- _DATASET RECORDS_:
= = = =

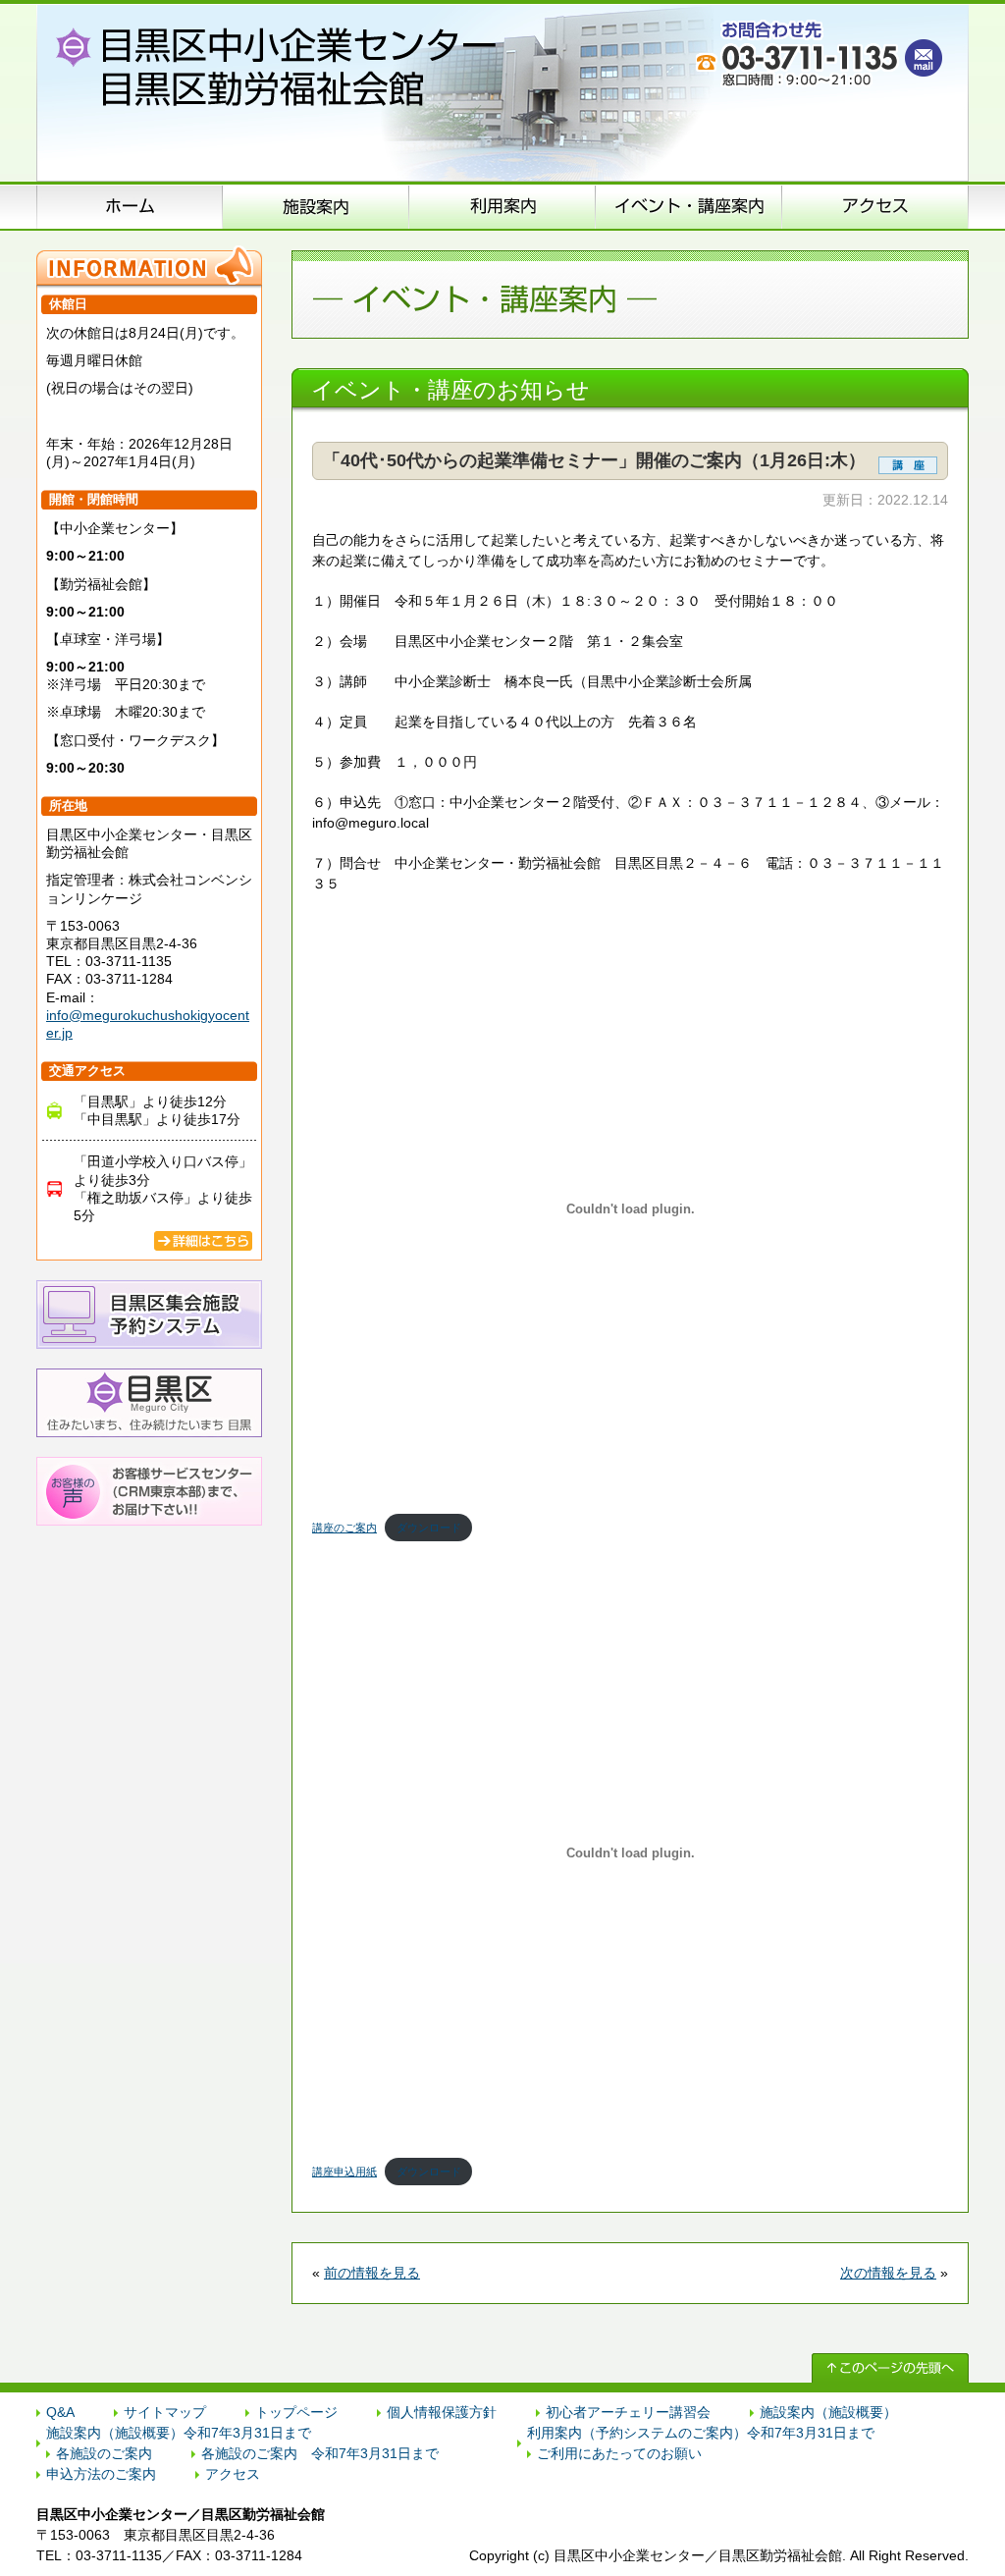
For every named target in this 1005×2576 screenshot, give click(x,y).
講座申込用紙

= = = =

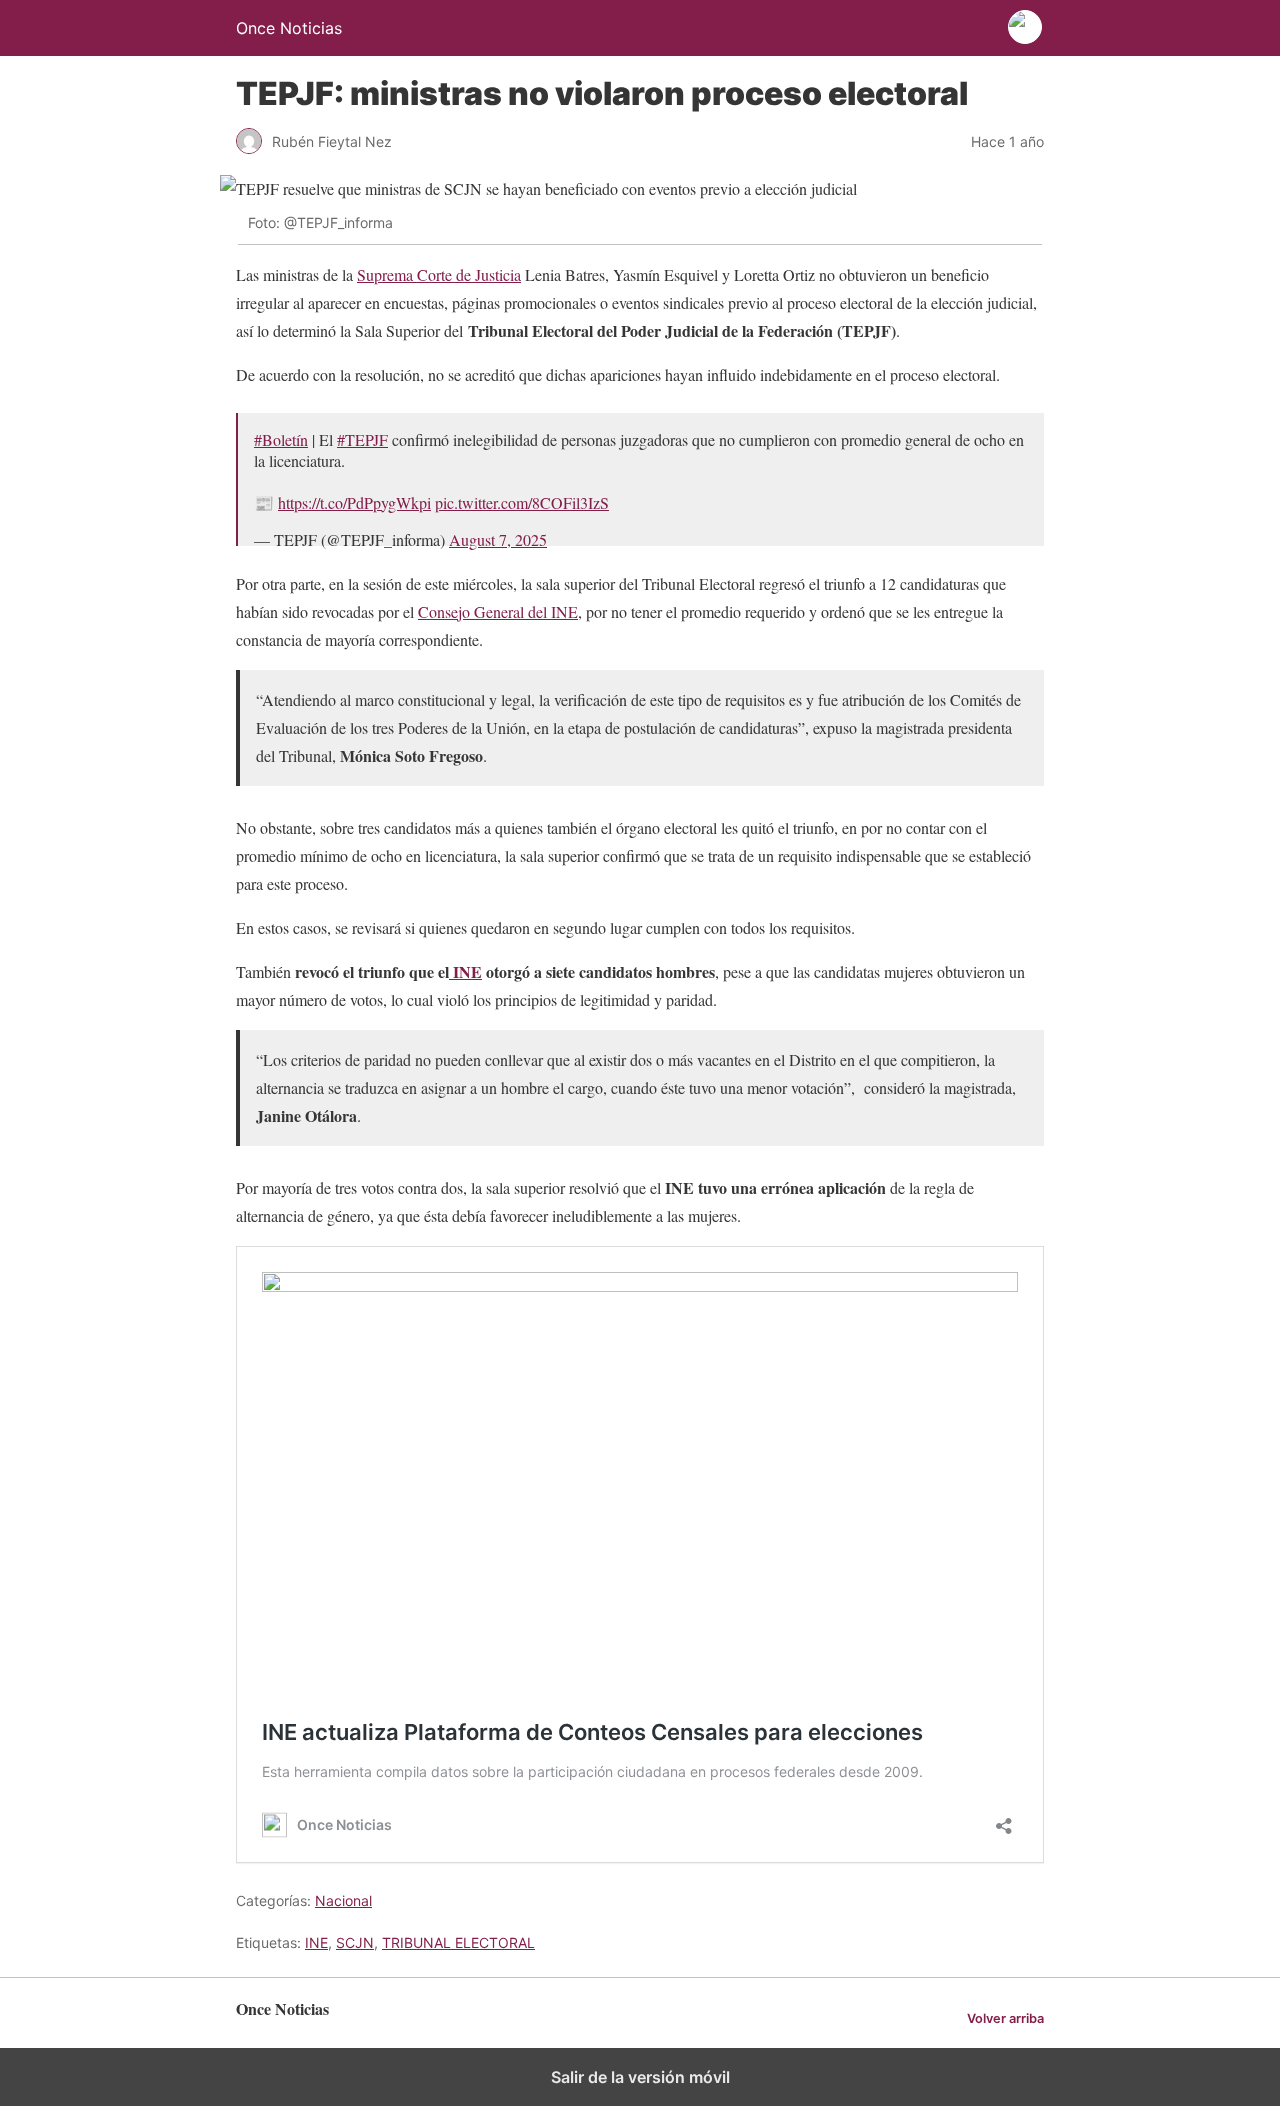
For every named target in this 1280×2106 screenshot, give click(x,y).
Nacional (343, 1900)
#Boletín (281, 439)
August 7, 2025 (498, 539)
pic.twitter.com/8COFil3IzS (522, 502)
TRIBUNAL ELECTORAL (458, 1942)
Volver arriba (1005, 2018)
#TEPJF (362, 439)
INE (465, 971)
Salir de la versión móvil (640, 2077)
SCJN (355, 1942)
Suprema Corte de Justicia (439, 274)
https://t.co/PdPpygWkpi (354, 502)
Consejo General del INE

= = = =

- _WORK REQUIRED_: Take the listing above and repeat exactly the lines from the one containing "Suprema Corte de Justicia (439, 274)" through the one containing "Consejo General del INE", both included.

- _RESPONSE AREA_:
Suprema Corte de Justicia (439, 274)
https://t.co/PdPpygWkpi (354, 502)
Consejo General del INE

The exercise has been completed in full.